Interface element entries
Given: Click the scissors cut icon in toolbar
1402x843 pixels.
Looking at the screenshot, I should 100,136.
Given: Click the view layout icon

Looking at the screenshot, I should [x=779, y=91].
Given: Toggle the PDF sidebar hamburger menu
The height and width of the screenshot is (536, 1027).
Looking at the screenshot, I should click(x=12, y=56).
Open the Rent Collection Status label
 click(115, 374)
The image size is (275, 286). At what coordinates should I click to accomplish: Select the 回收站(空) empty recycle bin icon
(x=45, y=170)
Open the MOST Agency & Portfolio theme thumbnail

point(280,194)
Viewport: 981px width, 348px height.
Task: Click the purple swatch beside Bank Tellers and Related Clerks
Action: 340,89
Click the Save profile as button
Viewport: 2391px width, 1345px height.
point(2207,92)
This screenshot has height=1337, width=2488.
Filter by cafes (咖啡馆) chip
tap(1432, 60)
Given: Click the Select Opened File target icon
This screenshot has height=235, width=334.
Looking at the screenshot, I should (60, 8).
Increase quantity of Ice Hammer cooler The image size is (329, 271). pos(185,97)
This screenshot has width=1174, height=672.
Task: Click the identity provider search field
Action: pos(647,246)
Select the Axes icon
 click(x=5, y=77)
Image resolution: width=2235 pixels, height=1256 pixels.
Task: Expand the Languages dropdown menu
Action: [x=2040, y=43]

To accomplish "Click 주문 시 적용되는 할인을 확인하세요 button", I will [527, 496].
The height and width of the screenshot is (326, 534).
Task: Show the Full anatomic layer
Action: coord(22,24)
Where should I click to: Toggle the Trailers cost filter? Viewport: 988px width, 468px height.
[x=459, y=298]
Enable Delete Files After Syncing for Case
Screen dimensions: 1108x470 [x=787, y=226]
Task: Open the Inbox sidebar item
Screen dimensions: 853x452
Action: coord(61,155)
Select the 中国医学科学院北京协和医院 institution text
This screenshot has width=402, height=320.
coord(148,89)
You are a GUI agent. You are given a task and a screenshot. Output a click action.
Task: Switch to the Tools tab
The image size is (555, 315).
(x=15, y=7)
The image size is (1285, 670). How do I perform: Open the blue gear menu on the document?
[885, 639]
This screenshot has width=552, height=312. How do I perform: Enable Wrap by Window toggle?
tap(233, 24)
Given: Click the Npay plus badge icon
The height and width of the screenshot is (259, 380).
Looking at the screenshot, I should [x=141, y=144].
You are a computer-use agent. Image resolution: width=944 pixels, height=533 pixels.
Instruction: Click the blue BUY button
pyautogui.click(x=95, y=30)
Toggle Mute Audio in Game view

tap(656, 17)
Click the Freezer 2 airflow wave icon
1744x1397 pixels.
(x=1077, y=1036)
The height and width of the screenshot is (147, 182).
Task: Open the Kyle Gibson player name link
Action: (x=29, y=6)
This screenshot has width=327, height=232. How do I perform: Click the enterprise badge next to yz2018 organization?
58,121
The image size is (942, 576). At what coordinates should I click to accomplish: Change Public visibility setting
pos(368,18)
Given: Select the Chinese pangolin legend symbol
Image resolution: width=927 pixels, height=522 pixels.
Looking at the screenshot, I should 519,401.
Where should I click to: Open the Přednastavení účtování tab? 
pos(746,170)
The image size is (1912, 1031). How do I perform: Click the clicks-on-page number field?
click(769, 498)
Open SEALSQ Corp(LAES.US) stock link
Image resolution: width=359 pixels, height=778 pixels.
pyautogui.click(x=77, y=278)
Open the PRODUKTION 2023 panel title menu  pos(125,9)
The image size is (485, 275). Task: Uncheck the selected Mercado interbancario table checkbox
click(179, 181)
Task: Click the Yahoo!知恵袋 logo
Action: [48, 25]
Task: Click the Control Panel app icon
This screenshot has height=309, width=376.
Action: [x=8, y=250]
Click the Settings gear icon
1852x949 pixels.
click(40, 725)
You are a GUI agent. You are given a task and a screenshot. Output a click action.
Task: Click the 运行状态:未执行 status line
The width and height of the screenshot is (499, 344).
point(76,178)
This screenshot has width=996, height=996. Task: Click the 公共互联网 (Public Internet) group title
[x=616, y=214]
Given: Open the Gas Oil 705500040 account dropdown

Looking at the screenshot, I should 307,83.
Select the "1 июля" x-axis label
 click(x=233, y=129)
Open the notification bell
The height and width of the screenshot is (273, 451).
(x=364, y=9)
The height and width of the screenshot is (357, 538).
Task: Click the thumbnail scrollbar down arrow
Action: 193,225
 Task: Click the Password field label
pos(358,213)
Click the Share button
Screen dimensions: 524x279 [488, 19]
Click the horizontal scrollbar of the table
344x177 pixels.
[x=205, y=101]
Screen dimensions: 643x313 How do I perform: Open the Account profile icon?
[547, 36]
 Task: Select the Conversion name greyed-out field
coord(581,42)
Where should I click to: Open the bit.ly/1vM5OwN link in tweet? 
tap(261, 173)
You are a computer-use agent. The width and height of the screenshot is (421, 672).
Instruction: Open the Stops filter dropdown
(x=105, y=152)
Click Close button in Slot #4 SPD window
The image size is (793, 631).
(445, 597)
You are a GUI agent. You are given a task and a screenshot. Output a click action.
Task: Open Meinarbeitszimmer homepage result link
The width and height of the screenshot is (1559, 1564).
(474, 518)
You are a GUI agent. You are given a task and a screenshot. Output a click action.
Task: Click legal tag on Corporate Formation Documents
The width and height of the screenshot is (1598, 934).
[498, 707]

**Stated exercise**
From the entries above, pull out every line containing the string "pixels", matching case exactly, and copy each one as it appears.

**Written answer**
1402x843 pixels.
Image resolution: width=2235 pixels, height=1256 pixels.
You are a computer-use agent. Image resolution: width=944 pixels, height=533 pixels.
1744x1397 pixels.
Image resolution: width=927 pixels, height=522 pixels.
Image resolution: width=359 pixels, height=778 pixels.
1852x949 pixels.
344x177 pixels.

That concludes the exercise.